ETROVUB

Date

07 / 06 / 2024

On June 13th 2024 at 16:00, Remco Royen will defend their PhD entitled “ADDRESSING LABELLING, COMPLEXITY, LATENCY, AND SCALABILITY IN DEEP LEARNING-BASED PROCESSING OF POINT CLOUDS”.

Everybody is invited to attend the presentation in room I.0.01, or digitally via this link.

Abstract ■

The field of 3D technology is attracting considerable academic and industrial interest due to its expanding range of potential applications. Noteworthy domains include, but extend beyond, automotive, gaming, extended and augmented reality, drone inspection, robotics, medical imaging, and 3D modeling and design. An essential aspect for these applications is 3D scene understanding. Point clouds, consisting of a collection of points, play a crucial role in capturing the spatial information of physical environments. This results in a lightweight and precise 3D representation, preserving fine details and enabling efficient integration with real-world data.

In recent years, deep learning has gained widespread use, demonstrating its significance across various domains. Its ability to automatically learn intricate patterns from vast datasets has resulted in a transformative impact, driving advancements in technology, and reshaping the landscape of artificial intelligence applications. The ongoing development of increasingly sophisticated neural network architectures continues to push the boundaries of what is achievable across diverse sectors.

As a result, deep learning has become ubiquitous. However, certain limitations hinder its broad applicability.
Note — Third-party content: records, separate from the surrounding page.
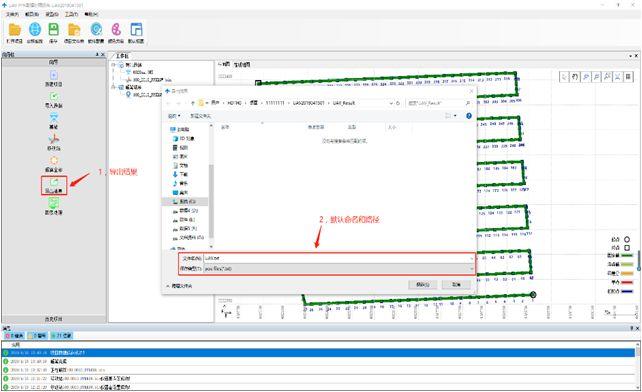This screenshot has width=642, height=392.
Task: Click the file name input field
Action: pos(339,258)
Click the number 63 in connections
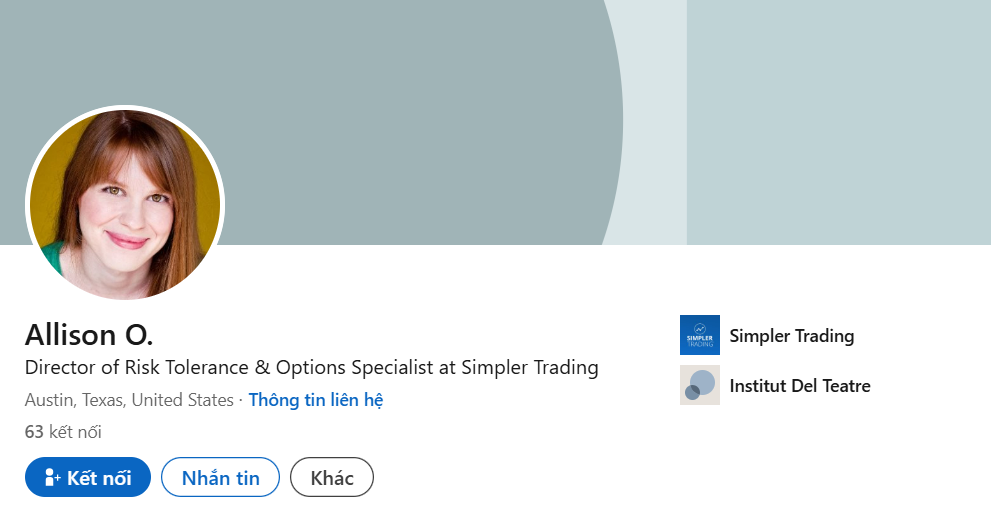The image size is (991, 518). coord(34,432)
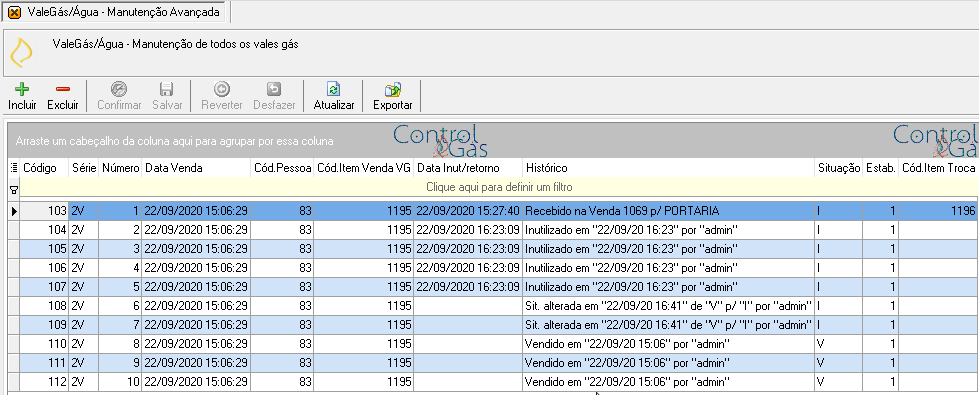The height and width of the screenshot is (395, 979).
Task: Click the green plus Incluir icon
Action: (x=22, y=89)
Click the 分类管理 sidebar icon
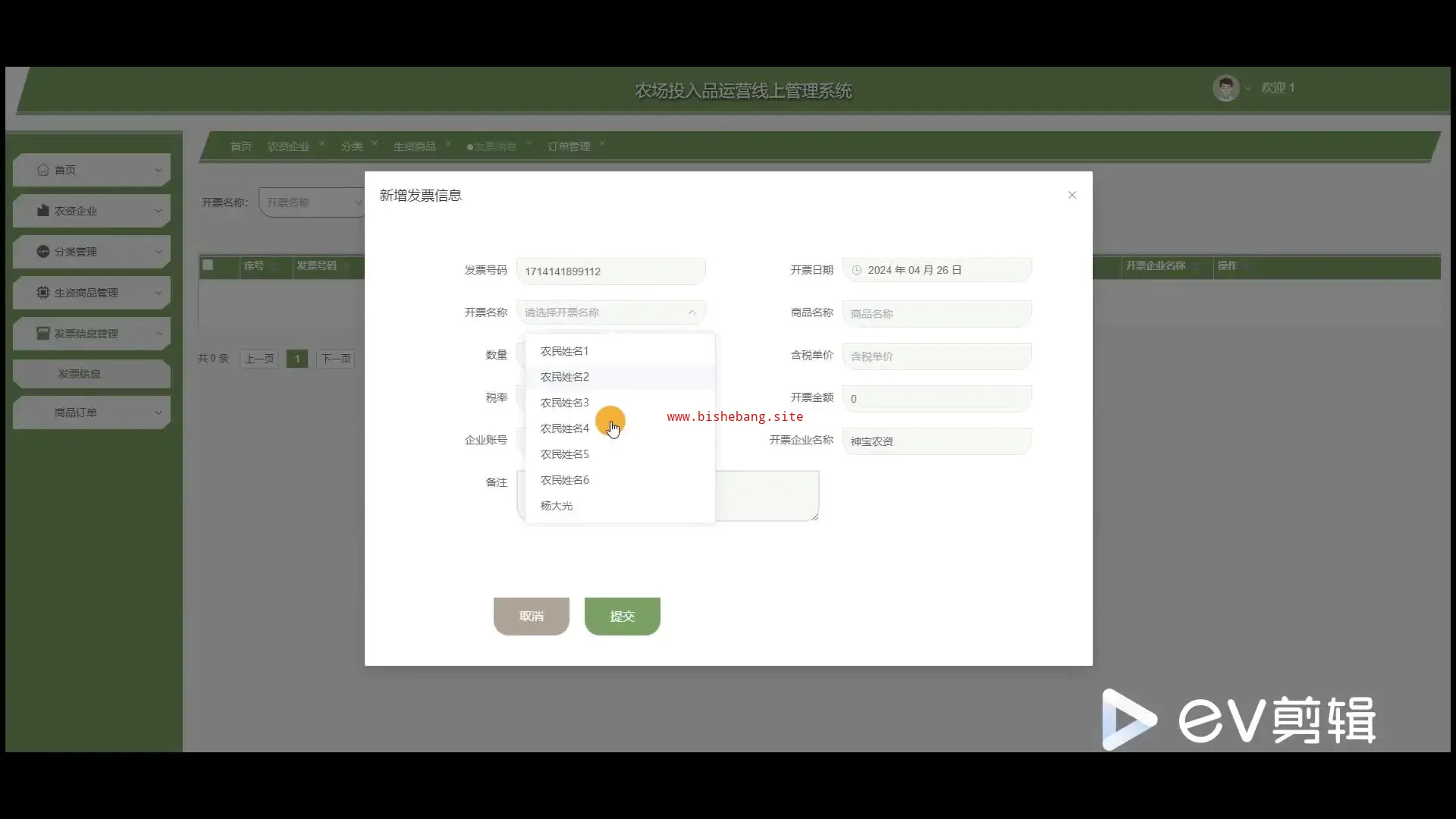The height and width of the screenshot is (819, 1456). click(x=43, y=252)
This thesis delves into four crucial challenges associated with deep learning-based point cloud processing: (i) the precise labeling of extensive datasets, (ii) the model complexity requirements, (iii) the latency introduced during inference, and (iv) the concept of scalability. The initial challenge stems from the necessity for extensive datasets with highly accurate annotations. Particularly in the 3D domain, obtaining such high-quality annotations proves challenging and, consequently, expensive. The second challenged arises from the development of more intricate and memory-intensive, facilitated by advancements in high-power-consuming graphics cards. While these methods achieve higher performance levels, they impose constraints on deployment, particularly for embedded devices. Furthermore, the escalating complexity of these networks is accompanied by an increased inference time, impeding real-time applications. Lastly, deep learning-based solutions lack the concept of scalability which have proven vital in traditional methods.

In this thesis, we tackle these challenges and propose diverse solutions within the deep learning paradigm. The thesis commences with the introduction of a rapid 3D LiDAR simulator, designed to mitigate the labeling problem by learning from perfectly annotated synthetic data. We demonstrate its applications in 3D denoising and semantic segmentation. A second contribution can be found within the domain of point cloud instance segmentation. Through the joint learning of prototypes and coefficients, we present an efficient and rapid method that demands relatively low GPU memory. To further improve our method, we introduce an enhanced block merging algorithm. As a third main contribution, we achieve deep learning-based quality scalability by learning embedded latent representations, demonstrating compelling results in applications such as image reconstruction, point cloud compression, and image semantic hashing. The final contribution introduces resolution-scalable 3D semantic segmentation of point clouds. When applied to resolutionscalable 3D sensors, it enables joint point cloud acquisition and processing.

Our proposed methods consistently outperform established benchmarks across diverse datasets, as demonstrated through comprehensive experimentation. The research findings have been disseminated in various reputable journals and conferences, and have led to a patent submission, highlighting their impact in both academic and industrial contexts.